YOUR ASSIGNMENT
All lines from the one bearing "Expand the World" through the end of the data below must be printed exactly as they stand, with pictures removed.

(Dataset entries)
· · · · ·

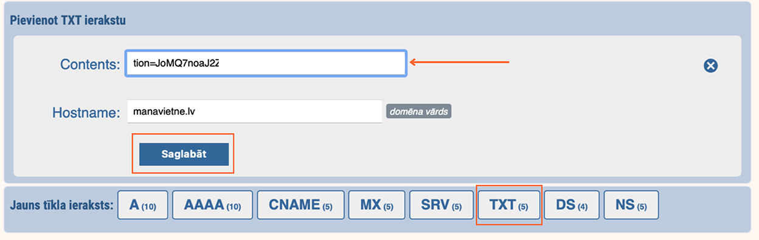This screenshot has height=240, width=759.
Task: Click the Contents: field label
Action: point(90,64)
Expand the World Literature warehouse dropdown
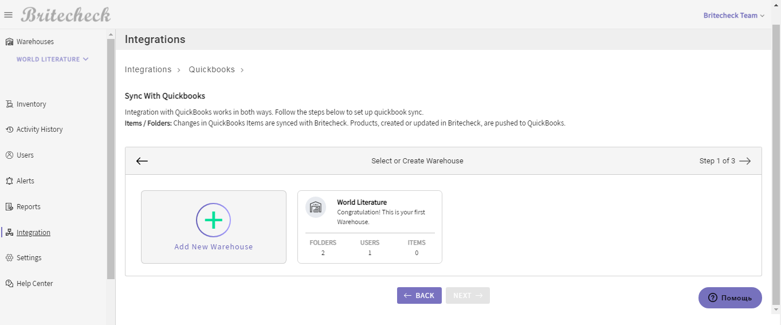 coord(52,59)
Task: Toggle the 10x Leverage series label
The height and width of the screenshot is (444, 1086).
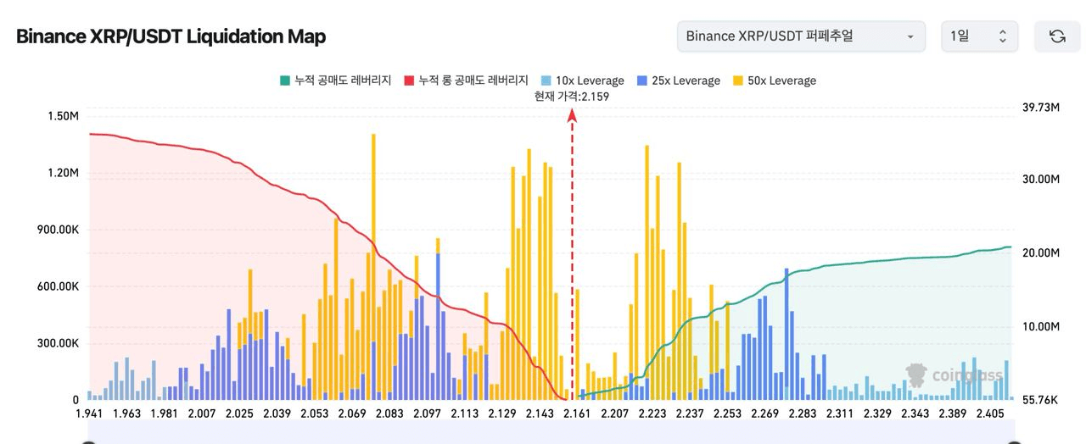Action: pos(591,80)
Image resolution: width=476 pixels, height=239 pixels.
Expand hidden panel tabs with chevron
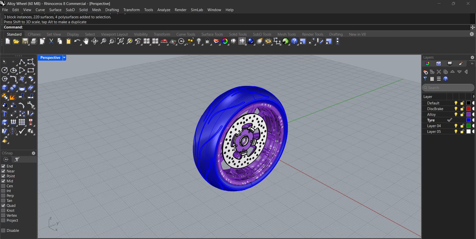[x=472, y=63]
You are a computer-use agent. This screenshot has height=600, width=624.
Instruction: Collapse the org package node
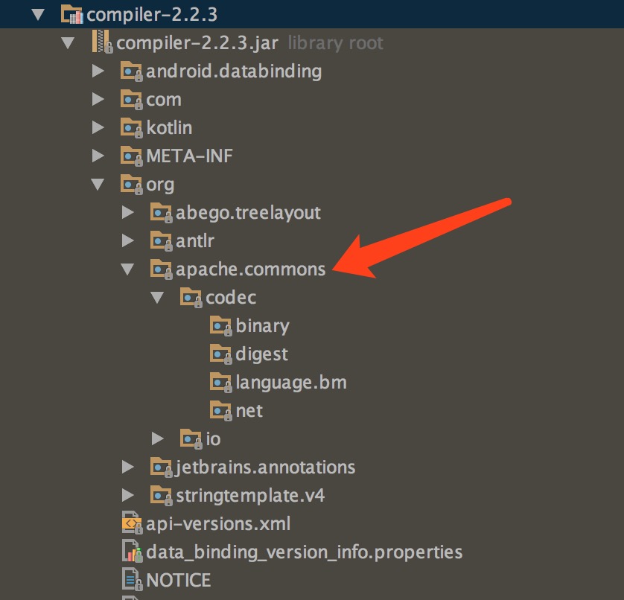99,184
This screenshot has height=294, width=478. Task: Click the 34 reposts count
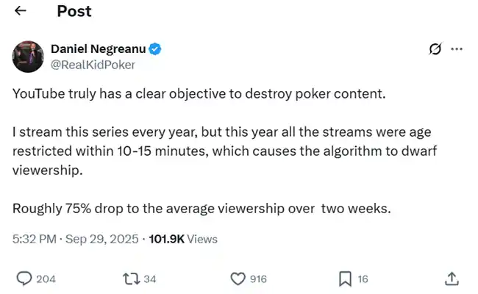tap(150, 279)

· · · · ·

RESPONSE TO THE TASK
Expand the World Literature warehouse dropdown
 coord(52,59)
Task: Toggle the 10x Leverage series label
The height and width of the screenshot is (444, 1086).
Action: pos(591,80)
Image resolution: width=476 pixels, height=239 pixels.
Expand hidden panel tabs with chevron
[x=472, y=63]
You are a computer-use agent. This screenshot has height=600, width=624.
Instruction: Collapse the org package node
99,184
This screenshot has height=294, width=478. Task: Click the 34 reposts count
tap(150, 279)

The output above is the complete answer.